M. Lassaigne propose aussi la potasse pour carboniser les matières arsenicales. Après les avoir divisées par petits morceaux et desséchées, il les humecte avec un faible soluté de potasse à l'alcool, les dessèche de nouveau, les torréfie à une légère chaleur, jusqu'à ce qu'elles soient transformées en une poudre brunâtre, charbonneuse, qu'il pulvérise et fait bouillir dans de l'eau distillée. Les liqueurs filtrées, quoique brunes, donnent cependant, d'après ce chimiste, des taches brillantes à l'appareil de Marsh.
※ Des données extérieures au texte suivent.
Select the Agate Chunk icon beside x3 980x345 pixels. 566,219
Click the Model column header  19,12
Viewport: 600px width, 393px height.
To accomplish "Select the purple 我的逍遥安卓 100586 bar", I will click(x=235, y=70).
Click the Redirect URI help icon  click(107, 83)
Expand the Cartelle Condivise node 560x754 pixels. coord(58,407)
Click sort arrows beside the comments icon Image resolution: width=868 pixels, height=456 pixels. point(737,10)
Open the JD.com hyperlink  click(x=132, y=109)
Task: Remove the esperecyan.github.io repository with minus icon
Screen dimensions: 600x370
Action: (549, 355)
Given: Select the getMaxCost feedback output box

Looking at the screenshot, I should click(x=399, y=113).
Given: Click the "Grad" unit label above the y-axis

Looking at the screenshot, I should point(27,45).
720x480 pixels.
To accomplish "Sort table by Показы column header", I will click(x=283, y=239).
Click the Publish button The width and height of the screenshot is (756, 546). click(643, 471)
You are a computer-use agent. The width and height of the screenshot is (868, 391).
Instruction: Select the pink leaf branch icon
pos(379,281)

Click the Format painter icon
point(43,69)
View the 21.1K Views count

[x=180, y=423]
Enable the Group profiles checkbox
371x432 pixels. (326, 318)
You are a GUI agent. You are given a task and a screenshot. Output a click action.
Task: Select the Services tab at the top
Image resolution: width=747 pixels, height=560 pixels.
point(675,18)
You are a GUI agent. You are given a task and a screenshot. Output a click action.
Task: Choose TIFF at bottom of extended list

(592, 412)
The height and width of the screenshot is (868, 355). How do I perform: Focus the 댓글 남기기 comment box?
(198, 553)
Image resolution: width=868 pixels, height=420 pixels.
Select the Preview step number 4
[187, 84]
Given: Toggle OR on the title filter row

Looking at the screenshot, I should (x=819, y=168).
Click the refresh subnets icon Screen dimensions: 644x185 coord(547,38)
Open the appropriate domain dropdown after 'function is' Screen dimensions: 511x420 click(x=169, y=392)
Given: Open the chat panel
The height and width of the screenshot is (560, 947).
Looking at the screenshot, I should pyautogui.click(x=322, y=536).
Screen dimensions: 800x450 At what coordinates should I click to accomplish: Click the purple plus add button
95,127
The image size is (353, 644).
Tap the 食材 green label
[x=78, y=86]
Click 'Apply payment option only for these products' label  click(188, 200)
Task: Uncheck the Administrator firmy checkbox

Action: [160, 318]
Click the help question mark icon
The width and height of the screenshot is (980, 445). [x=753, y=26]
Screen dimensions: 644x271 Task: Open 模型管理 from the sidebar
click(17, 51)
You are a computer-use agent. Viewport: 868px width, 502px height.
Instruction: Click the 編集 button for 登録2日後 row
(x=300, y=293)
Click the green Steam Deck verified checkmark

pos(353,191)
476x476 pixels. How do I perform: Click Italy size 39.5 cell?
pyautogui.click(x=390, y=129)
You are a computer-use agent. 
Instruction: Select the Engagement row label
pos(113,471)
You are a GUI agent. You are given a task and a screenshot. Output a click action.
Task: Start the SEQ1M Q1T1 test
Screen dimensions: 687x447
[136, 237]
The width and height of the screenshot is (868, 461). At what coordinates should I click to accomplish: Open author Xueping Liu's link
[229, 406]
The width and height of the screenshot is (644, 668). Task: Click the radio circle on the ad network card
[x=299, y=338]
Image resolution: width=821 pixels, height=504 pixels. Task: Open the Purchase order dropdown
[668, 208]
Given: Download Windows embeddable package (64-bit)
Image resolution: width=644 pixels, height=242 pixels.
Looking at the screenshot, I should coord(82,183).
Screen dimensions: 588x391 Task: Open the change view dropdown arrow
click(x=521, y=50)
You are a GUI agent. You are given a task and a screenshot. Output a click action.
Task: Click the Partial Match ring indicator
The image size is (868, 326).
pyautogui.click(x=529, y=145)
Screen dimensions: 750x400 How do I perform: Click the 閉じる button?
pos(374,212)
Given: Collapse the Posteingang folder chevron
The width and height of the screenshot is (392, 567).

Tels sont les procédés de carbonisation ou d'incinération proposés pour détruire les matières organiques arsenicales, avant de les soumettre à l'appareil de Marsh. Le meilleur de ces procédés est certainement celui qui atteint le plus complétement ce but. Avant de les comparer entre eux, d'en exposer la partie critique, de parler de leur application aux expertises judiciaires, nous devons faire connaître l'appareil de Marsh,

puisque, c'est à l'aide de cet appareil qu'on peut bien les apprécier, connaître enfin leur valeur relative.

Appareil de Marsh.

L'appareil de Marsh est fondé sur les deux données suivantes: 1o l'hydrogène, à l'état de gaz naissant, décompose les préparations arsenicales oxydées en eau et en gaz hydrogène arsenié; 2o Le gaz hydrogène arsenié, brûlé lentement au contact de l'air, ou chauffé au rouge brun, est décomposé et donne de l'arsenic métal. On satisfait à la première condition, en mêlant le liquide arsenical avec des corps qui, par leur réaction, développent du gaz hydrogène, l'eau, le zinc et l'acide sulfurique. Le zinc s'oxyde aux dépens de l'oxygène de l'eau, se combine avec l'acide sulfurique (sulfate de zinc), tandis que l'hydrogène forme de l'eau avec l'oxygène de la préparation arsenicale et du gaz hydrogène arsenié avec l'arsenic. On satisfait à la seconde, soit en faisant passer ce gaz à travers un tube de verre chauffé au rouge brun; l'hydrogène se dégage par l'extrémité du tube, et l'arsenic se condense sous forme d'anneau au delà de la partie chauffée (systèine de l'anneau); soit en dégageant ce gaz par l'extrémité effilée d'un tube, l'enflammant ensuite, et interposant dans la flamme un corps froid, une capsule de porcelaine par exemple; l'hydrogène, plus combustible que l'arsenic, se combine avec l'oxygène de l'air, tandis que ce métal se dépose sur la capsule, sous la forme de taches (système des taches). A ces deux principes fondamentaux de l'appareil de Marsh, nous en ajouterons un troisième, qui, n'est pas moins important, dans les recherches toxicologico - médicales: toute liqueur arseniale, qu'on soumet à cet appareil, doit être, autant que possible, dépouillée de matière organique, laquelle, s'opposerait non-seulement à la marche de l'opération, mais encore, à ce que, l'arsenic soit obtenu assez pur pour en constater les caractères physiques et chimiques. On satisfait à cette dernière indication, par l'un des procédés de carbonisation ou d'incinération que nous avons décrits.